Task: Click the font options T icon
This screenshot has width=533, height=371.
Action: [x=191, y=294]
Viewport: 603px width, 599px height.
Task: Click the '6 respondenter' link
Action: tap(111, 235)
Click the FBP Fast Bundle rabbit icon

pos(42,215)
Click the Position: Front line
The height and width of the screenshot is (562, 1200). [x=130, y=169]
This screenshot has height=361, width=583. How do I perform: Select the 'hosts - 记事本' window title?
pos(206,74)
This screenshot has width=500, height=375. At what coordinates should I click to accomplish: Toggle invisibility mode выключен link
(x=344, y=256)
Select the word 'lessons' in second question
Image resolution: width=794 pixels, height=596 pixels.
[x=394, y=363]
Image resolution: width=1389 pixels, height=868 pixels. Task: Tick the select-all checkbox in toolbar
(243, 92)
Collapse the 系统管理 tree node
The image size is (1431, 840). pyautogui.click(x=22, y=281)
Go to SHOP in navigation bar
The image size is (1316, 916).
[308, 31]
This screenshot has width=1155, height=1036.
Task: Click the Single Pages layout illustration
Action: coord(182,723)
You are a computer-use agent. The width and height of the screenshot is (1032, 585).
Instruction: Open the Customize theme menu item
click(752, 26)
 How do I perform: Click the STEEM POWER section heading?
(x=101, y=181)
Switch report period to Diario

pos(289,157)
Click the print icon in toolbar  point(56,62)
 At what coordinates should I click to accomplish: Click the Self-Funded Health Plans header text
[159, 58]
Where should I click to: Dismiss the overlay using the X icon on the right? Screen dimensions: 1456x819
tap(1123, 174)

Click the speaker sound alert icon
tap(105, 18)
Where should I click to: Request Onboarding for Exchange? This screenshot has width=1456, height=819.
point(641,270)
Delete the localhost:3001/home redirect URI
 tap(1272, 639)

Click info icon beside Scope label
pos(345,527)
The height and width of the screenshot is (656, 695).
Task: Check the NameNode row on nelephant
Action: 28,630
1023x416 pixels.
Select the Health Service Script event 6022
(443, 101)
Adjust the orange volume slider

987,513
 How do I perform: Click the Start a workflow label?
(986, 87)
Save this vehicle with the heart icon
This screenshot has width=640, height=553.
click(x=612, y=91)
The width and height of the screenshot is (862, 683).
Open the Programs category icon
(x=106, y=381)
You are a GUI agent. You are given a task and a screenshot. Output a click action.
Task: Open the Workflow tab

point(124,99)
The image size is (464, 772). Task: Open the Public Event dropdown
..........
Set exercise: Rewrite every line of the items above as a Markdown table with the columns Row and Content, numbering the rows in order and omitting blank lines.

Output for this task:
| Row | Content |
|---|---|
| 1 | Task: Click the font options T icon |
| 2 | This screenshot has width=533, height=371. |
| 3 | Action: [x=191, y=294] |
| 4 | Viewport: 603px width, 599px height. |
| 5 | Task: Click the '6 respondenter' link |
| 6 | Action: tap(111, 235) |
| 7 | Click the FBP Fast Bundle rabbit icon |
| 8 | pos(42,215) |
| 9 | Click the Position: Front line |
| 10 | The height and width of the screenshot is (562, 1200). [x=130, y=169] |
| 11 | This screenshot has height=361, width=583. How do I perform: Select the 'hosts - 记事本' window title? |
| 12 | pos(206,74) |
| 13 | This screenshot has width=500, height=375. At what coordinates should I click to accomplish: Toggle invisibility mode выключен link |
| 14 | (x=344, y=256) |
| 15 | Select the word 'lessons' in second question |
| 16 | Image resolution: width=794 pixels, height=596 pixels. |
| 17 | [x=394, y=363] |
| 18 | Image resolution: width=1389 pixels, height=868 pixels. Task: Tick the select-all checkbox in toolbar |
| 19 | (243, 92) |
| 20 | Collapse the 系统管理 tree node |
| 21 | The image size is (1431, 840). pyautogui.click(x=22, y=281) |
| 22 | Go to SHOP in navigation bar |
| 23 | The image size is (1316, 916). |
| 24 | [308, 31] |
| 25 | This screenshot has width=1155, height=1036. |
| 26 | Task: Click the Single Pages layout illustration |
| 27 | Action: coord(182,723) |
| 28 | You are a computer-use agent. The width and height of the screenshot is (1032, 585). |
| 29 | Instruction: Open the Customize theme menu item |
| 30 | click(752, 26) |
| 31 |  How do I perform: Click the STEEM POWER section heading? |
| 32 | (x=101, y=181) |
| 33 | Switch report period to Diario |
| 34 | pos(289,157) |
| 35 | Click the print icon in toolbar  point(56,62) |
| 36 |  At what coordinates should I click to accomplish: Click the Self-Funded Health Plans header text |
| 37 | [159, 58] |
| 38 | Where should I click to: Dismiss the overlay using the X icon on the right? Screen dimensions: 1456x819 |
| 39 | tap(1123, 174) |
| 40 | Click the speaker sound alert icon |
| 41 | tap(105, 18) |
| 42 | Where should I click to: Request Onboarding for Exchange? This screenshot has width=1456, height=819. |
| 43 | point(641,270) |
| 44 | Delete the localhost:3001/home redirect URI |
| 45 |  tap(1272, 639) |
| 46 | Click info icon beside Scope label |
| 47 | pos(345,527) |
| 48 | The height and width of the screenshot is (656, 695). |
| 49 | Task: Check the NameNode row on nelephant |
| 50 | Action: 28,630 |
| 51 | 1023x416 pixels. |
| 52 | Select the Health Service Script event 6022 |
| 53 | (443, 101) |
| 54 | Adjust the orange volume slider |
| 55 | 987,513 |
| 56 |  How do I perform: Click the Start a workflow label? |
| 57 | (986, 87) |
| 58 | Save this vehicle with the heart icon |
| 59 | This screenshot has width=640, height=553. |
| 60 | click(x=612, y=91) |
| 61 | The width and height of the screenshot is (862, 683). |
| 62 | Open the Programs category icon |
| 63 | (x=106, y=381) |
| 64 | You are a GUI agent. You are given a task and a screenshot. Output a click action. |
| 65 | Task: Open the Workflow tab |
| 66 | point(124,99) |
| 67 | The image size is (464, 772). Task: Open the Public Event dropdown |